La mise en relation se fait à travers :

- Les prospections participatives des marchés pour les produits maraîchers et les produits transformés ;

- La facilitation de l’achat des intrants et la vente des produits avec l’appui des animateurs et conseillers des structures partenaires ;

- Les rencontres entre les groupements de producteurs et des transformateurs, ou des vendeurs d’intrant ;

- La promotion pour les produits transformés.

Pour ce qui concerne le marché des intrants, le problème se trouve à plusieurs niveaux :

1. une faible disponibilité des intrants spécifiques pour notamment les cultures maraîchères ;

2. un marché parallèle d’intrants subventionnés (engrais pour la filière de coton) et une quantité limitée des engrais subventionné pour les cultures vivrières ;

3. un contexte changeant d’importateurs tenant le droit d’importation ;

4. le faible niveau d’organisation de la demande d’intrants par les producteurs : il y a peu d’initiatives d’achat groupé qui font que les coûts de transaction (transport, etc.) restent trop élevés pour les fournisseurs privés.

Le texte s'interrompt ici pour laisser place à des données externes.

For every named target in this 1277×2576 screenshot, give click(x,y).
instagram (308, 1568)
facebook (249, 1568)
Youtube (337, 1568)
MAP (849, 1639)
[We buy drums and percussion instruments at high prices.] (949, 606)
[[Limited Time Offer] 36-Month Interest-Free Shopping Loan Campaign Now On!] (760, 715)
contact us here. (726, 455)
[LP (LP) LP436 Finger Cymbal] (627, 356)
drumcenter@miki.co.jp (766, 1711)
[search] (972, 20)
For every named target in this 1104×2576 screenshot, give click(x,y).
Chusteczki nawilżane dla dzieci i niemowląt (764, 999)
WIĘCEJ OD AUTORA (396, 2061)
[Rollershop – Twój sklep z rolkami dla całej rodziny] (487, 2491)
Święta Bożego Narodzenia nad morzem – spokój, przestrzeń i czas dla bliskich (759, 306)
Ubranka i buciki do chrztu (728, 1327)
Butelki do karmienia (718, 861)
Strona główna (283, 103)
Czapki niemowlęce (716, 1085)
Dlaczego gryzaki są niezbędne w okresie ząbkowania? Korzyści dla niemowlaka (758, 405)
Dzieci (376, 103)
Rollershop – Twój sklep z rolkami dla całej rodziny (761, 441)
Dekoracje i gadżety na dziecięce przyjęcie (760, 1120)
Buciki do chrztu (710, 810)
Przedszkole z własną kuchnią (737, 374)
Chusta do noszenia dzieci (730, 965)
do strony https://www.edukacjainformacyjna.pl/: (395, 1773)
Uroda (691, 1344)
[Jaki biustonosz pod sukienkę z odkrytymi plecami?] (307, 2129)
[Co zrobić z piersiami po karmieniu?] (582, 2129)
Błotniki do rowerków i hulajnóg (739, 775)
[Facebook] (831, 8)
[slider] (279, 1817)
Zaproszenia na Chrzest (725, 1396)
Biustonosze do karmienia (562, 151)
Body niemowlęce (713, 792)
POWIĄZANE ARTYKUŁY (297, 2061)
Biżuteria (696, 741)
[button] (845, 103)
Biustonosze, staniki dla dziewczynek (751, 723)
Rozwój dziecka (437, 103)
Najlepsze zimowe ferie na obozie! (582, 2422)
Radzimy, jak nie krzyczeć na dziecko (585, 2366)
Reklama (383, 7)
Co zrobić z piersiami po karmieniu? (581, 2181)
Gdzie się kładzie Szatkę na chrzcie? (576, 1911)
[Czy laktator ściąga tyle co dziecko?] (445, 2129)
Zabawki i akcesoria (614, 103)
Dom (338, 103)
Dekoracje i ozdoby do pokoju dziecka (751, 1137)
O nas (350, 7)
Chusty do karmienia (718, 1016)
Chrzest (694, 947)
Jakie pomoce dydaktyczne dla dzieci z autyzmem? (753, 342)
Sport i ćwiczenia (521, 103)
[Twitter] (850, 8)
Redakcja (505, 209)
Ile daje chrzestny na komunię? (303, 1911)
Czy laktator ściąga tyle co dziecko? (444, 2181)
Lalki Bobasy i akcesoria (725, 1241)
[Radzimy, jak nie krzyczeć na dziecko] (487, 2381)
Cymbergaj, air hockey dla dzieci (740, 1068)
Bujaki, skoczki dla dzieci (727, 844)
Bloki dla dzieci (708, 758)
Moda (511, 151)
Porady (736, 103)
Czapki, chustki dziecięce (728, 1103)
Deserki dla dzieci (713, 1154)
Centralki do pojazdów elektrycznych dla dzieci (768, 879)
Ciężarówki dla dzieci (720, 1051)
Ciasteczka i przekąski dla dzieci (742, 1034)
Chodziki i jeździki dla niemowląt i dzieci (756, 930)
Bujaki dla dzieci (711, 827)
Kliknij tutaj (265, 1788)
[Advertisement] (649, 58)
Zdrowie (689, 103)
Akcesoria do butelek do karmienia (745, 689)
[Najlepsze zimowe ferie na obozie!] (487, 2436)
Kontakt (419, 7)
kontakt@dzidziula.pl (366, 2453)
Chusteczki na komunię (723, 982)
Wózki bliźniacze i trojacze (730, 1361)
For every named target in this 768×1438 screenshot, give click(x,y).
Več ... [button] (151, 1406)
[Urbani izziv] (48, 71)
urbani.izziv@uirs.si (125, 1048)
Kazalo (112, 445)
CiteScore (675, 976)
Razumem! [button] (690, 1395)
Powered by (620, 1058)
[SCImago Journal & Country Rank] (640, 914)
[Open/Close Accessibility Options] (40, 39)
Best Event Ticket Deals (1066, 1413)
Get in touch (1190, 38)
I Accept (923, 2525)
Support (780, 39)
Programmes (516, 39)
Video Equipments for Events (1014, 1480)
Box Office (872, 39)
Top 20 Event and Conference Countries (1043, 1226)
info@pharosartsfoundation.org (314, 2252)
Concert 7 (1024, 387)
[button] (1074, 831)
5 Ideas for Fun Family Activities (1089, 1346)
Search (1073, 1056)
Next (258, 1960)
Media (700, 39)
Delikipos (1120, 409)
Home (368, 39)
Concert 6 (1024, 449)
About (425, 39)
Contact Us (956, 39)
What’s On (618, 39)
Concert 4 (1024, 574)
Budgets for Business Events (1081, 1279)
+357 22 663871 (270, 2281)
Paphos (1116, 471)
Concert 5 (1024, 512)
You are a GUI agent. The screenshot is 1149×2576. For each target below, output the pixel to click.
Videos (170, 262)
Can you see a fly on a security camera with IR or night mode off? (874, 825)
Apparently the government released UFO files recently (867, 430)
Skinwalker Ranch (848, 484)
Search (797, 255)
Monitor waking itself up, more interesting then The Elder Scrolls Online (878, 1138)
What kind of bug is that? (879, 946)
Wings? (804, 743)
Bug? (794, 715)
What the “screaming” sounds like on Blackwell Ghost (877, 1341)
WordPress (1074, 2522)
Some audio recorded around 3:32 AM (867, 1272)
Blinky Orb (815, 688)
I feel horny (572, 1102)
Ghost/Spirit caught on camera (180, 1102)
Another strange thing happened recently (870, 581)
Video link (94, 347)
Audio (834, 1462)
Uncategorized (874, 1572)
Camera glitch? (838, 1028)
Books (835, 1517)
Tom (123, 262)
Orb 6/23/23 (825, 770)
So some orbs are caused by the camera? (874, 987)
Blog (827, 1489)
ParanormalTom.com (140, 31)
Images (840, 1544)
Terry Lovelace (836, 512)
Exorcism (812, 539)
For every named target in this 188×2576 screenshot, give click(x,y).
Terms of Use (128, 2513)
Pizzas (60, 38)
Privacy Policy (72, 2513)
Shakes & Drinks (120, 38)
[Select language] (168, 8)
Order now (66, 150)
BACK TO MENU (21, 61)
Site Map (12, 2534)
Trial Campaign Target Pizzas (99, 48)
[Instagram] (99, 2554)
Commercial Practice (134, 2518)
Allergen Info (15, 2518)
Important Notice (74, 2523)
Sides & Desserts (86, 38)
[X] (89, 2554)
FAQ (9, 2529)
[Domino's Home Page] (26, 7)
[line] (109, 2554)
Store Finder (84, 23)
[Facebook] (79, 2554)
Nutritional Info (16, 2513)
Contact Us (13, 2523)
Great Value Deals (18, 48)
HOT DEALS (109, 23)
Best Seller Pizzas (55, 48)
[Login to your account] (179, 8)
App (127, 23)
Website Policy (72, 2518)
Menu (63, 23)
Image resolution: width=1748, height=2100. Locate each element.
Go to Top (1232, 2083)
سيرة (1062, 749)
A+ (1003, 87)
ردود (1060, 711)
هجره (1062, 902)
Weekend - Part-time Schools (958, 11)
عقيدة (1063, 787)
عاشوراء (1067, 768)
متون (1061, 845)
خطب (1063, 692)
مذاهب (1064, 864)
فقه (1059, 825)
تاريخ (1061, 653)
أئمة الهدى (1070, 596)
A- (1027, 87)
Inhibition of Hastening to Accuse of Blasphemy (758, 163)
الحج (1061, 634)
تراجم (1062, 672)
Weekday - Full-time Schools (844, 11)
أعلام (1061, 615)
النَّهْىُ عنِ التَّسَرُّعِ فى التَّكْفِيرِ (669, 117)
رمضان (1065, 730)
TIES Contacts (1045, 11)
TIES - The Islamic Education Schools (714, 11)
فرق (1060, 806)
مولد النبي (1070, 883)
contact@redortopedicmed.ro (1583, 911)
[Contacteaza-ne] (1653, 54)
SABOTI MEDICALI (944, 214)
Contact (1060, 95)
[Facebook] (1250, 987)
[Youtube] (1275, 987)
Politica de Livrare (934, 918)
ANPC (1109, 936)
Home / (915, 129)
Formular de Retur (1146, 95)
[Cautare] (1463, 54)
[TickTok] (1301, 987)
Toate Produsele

Une meilleure organisation des producteurs pour aller vers la commande groupée des intrants est nécessaire. Les faitières auront un rôle important à jouer dans ce processus. Cela passera par les étapes suivantes :

- Centralisation des expressions des besoins réels par zone (avant le démarrage de la campagne);

- Négociation avec les fournisseurs et élaboration des « bons de commande ferme » ;

- Transmission des bons de commande ferme aux fournisseurs d’intrants ;

- Approvisionnement en intrants par les fournisseurs ;

- Livraison groupée des intrants par zone.

Un effort doit être fait par les acteurs (producteurs et leurs organisations faitières surtout) pour développer également le système de vente groupée.